You can sense it because your body has inertia; a force is required to change your velocity.
In Newtonian mechanics, force is defined as something that causes change of velocity.
About inertia:
Inertia is in a category of its own. To categorize inertia as a force would be a self-contradiction. While it is the case that inertia acts in opposition to the change of velocity, inertia cannot be thought of as a counter-force. If inertia would be a counter-force, then the change of velocity would be impossible.
In electromagnetism, there is a phenomenon that is analogous to inertia: inductance
Imagine a current circuit where the current conductor is a superconductor. Also, let the circuit be set up to have self-inductance.
Being a superconductor, any current in the circuit will continue indefinitely. It is when you want to increase or decrease the current strength that the self-inductance of the circuit comes into play. Change of current strength elicits a magnetic field that acts in opposition to that change of current strength.
This opposition does not prevent an increase/decrease of current strength. Instead, the opposition is such that the rate of change of current strength is in some proportion to the applied voltage difference. The higher the self-inductance, the stronger the opposition to increase/decrease of current strength.
The expression 'pseudo force' is very awkward.
Inertia is not pseudo, inertia is real, and categorizing inertia as a force is a self-contradiction.
With the above in place, I turn to the basis of how an accelerometer operates.
You are in, say, a train carriage, and a weight is suspended from the roof of the carriage. It's in effect a pendulum.
When the carriage accelerates the weight lags behind; inertia.
All accelerometers use the above operating principle, in one form or another.
If you have a smartphone: today's smartphones are equipped with (tiny) accelerometers. The type of technology that is most often used is called MEMS.
The accelerometer setup consists of a (tiny) stalk, with a sensor that is sensitive enough to pick up the minute lag when the device as a whole is accelerated (just as the pendulum bob in the train carriage lags behind when the train carriage changes velocity.)
A full complement of acceleration sensing consists of three accelerometers, at right angles to each other. This is referred to as 'tri-axial arrangement'. The readings of the respective measurement axes are combined to arrive at the actual acceleration of the device.
With sufficiently accurate acceleration sensing, combined with sufficiently accurate change-of-orientation sensing, it is possible to do the acceleration counterpart of dead reckoning
With nautical dead reckoning, you keep a log of your velocity and direction at all times, and with sufficiently accurate logging you can return to exactly your starting point.
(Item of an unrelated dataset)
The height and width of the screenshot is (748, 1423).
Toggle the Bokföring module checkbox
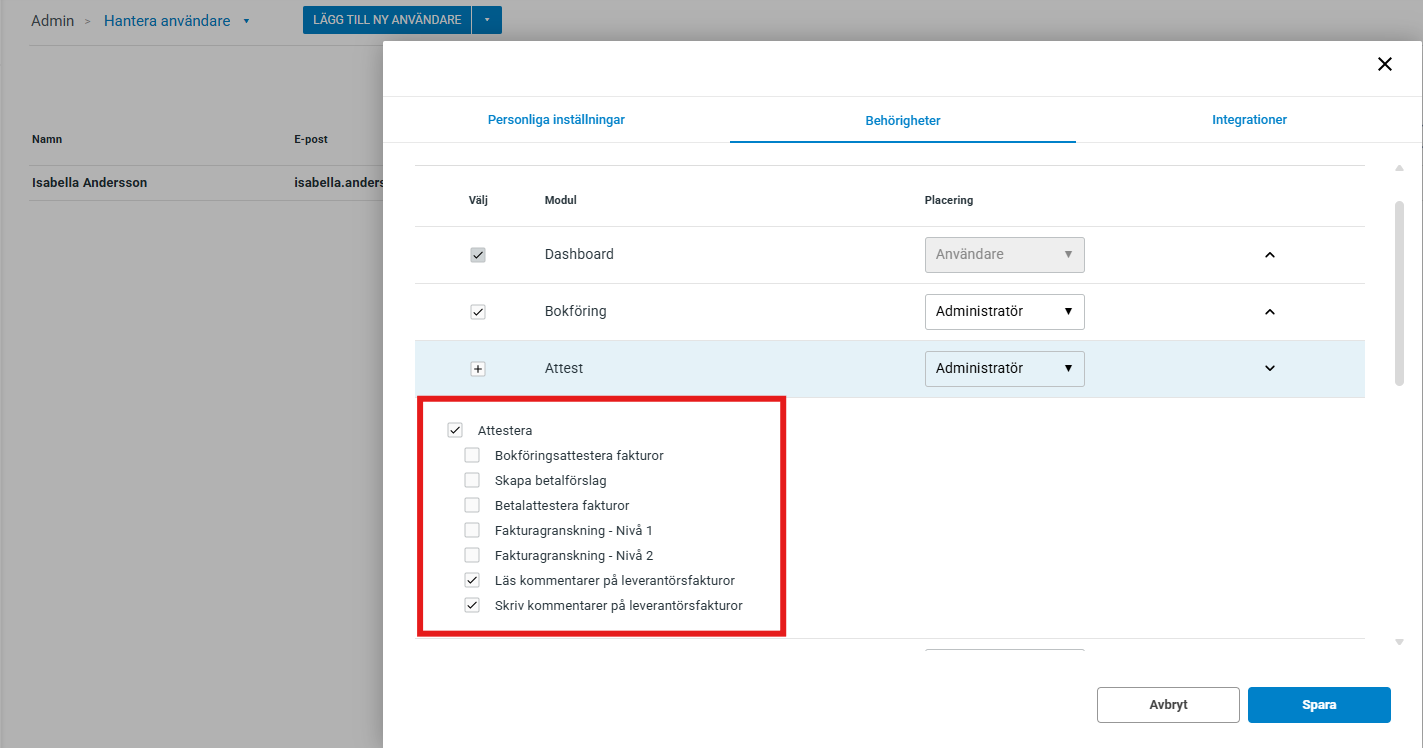pos(478,312)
That is, the dead reckoning allows you to construct your current position relative to your starting point, so you can plot a course back to that starting point.
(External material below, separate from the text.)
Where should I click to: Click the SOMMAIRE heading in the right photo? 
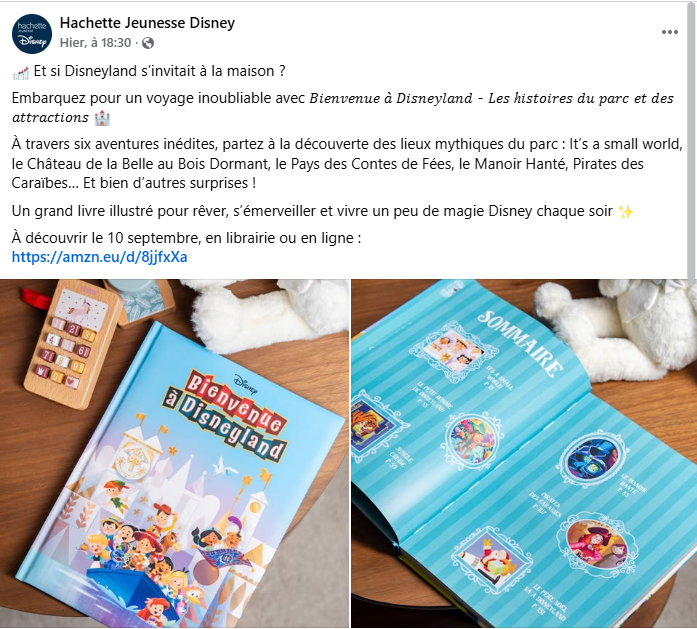coord(520,343)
An inertial navigation system is analogous to that, but with and inertial navigation system you are integrating acceleration readings. (More precisely: acceleration readings combined with keeping track of changes of orientation.)
I have taken the time to emphasize that an inertial navigation system is sufficient to know your current position relative to some starting point, and you can plot a course back to that starting point.
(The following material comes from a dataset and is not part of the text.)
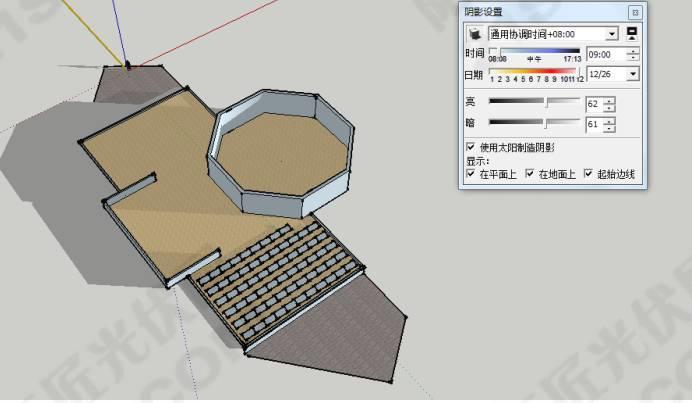Click the 时间 time-of-day slider
The width and height of the screenshot is (692, 403).
pyautogui.click(x=534, y=51)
(Of course, in the real world there is always some measurement drift. But this is a thought experiment, and in a thought experiment we can always assume that our measurement devices can be made so accurate that measurement error is not a factor.)
The fact that you can always plot a course back to your starting point shows that acceleration is absolute.
Now, of course: as you are at some starting point, ready to begin a journey, your acceleration measurement does not tell you where your starting point is relative to other features in the larger world. Inertia is the same everywhere, so inertia does not give you any information about your position.
The point is: once you have set yourself in motion you can always construct your current position relative to your starting point.
Inertia is the same, everywhere, and in every direction. That very uniformity allows you to use inertia as a global reference.
Conversely, imagine a universe where inertia fluctuates randomly from place to place and from orientation to orientation. Then there is no uniformity, hence no reference.
So:
If inertia is the same everywhere, then acceleration (as measured with an accelerometer) is absolute.